Vues parisiennes, mars avril 2014
"La Tête dans les Olives".
Un restaurant Sicilien, assez grand pour 8 personnes mais pas plus.
Au menu: des olives, de l'huile d'olive, de la baguette (Française, celle-là!) à tremper dans de l'huile d'olive, des amuse-gueule à l'huile d'olive (et au Pecorino), de la tapenade aux olives, des tomates et aubergines séchées marinées dans l'huile d'olive, une salade orange-fenouil à l'huile d'olive. Puis du thon sous forme de Bresaola et de saucisson, accompagnés d'anchois (et d'huile d'olive).
Allez, après cela: une bonne assiette de pâtes à l'huile d'olive et aux amandes.
très bon, mais.. euh... Je croyais qu'on avait fini de manger?...
Ah: important: il y avait différentes sortes d'huiles d'olive !
Et... LE plus important: l'ambiance était européenne, Merci Hannah & Bernhardt !
Certaines plantes ne craignent pas les particules fines, visiblement.
Ce week-end, j'ai pris mon courage à deux mains: enlevé les mauvaises herbes, celles qui longent le mur (et les fientes de pigeon: avec le nid sous le toit, coté pignon, ça va pas s'arranger), celles au pied des deux rosiers, celles qui poussent devant la maison, dans les interstices entre les dalles qui bougent sous les pas même des plus légers.

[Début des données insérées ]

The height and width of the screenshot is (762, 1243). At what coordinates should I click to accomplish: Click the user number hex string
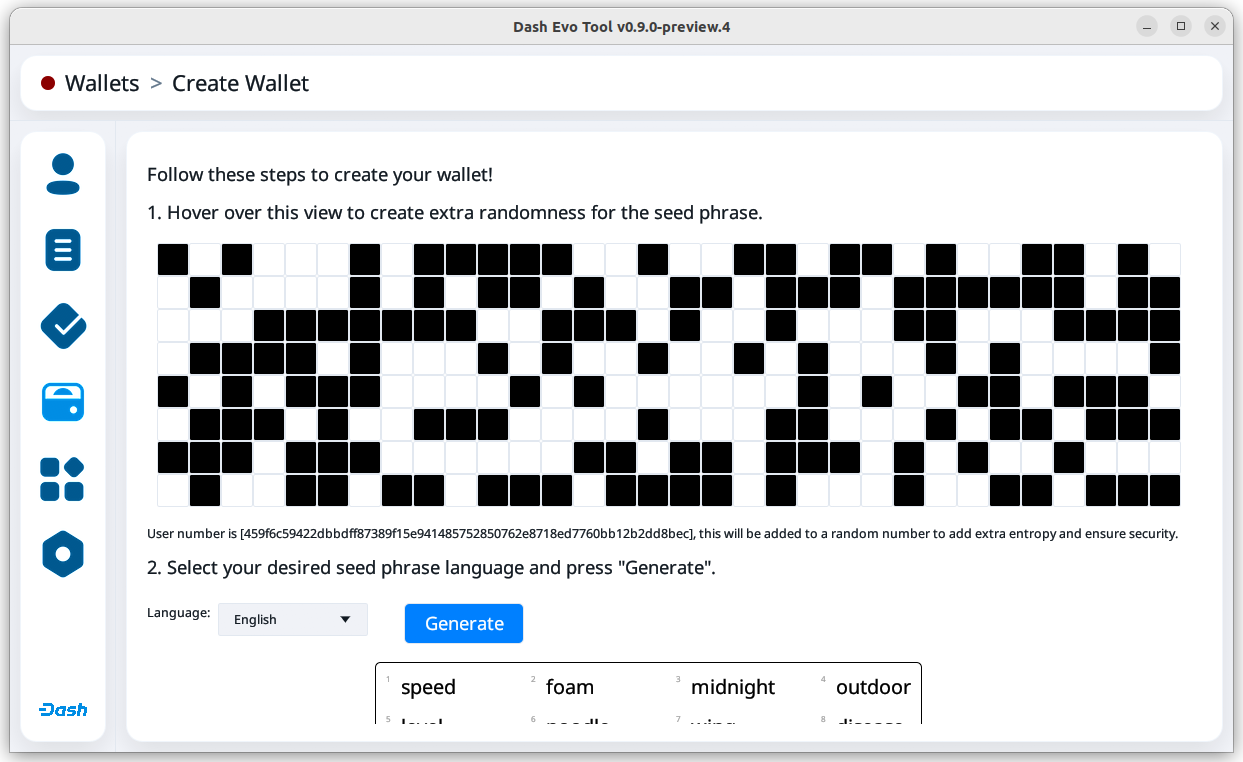(467, 534)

j'ai trouvé une coccinelle pour les pucerons des rosiers. Pas de bol: elle n'arrivait pas à tenir sur ses pattes. Bizarrement elle semblait aussi amorphe que les blattes que j'ai trouvées (parvenant difficilement à réfréner des réflexes de retrait liés à des réminiscences peu agréables) le long de la bordure des rosiers.
Et puis 5 petits noisetiers que je vais essayer de sauver.
le même mur, après. Mise en relief du béton qui part en lambeau. Ptet que lui, il craint l'air parisien?
en tout cas, mes petites plantes lilloises me sont fidèles...
Il y a aussi un chat qui m'a tenu compagnie: tantôt devant la fenêtre de mon salon, tantôt au pied de la cloison, il me regardait trimballer mon sac poubelle qui se remplissait d'herbes rebelles. Le soir, il a passé la tête entre les manches de mon pull noir qui séchait sur la rambarde devant la fenêtre. Il a jeté son premier coup d'oeil à l'intérieur. Comme si je ne le voyais pas.
Je l'ai retrouvé là , encore, ce soir, en rentrant du labo... Il s'est emparé de l'espace entre les deux rosiers.
S'il pouvait chasser les pigeons, ça serait sympa.
Mais il a l'air trop timoré pour ça.
Ainsi s'est terminé mon 4ème week-end à Paris, en célibataire.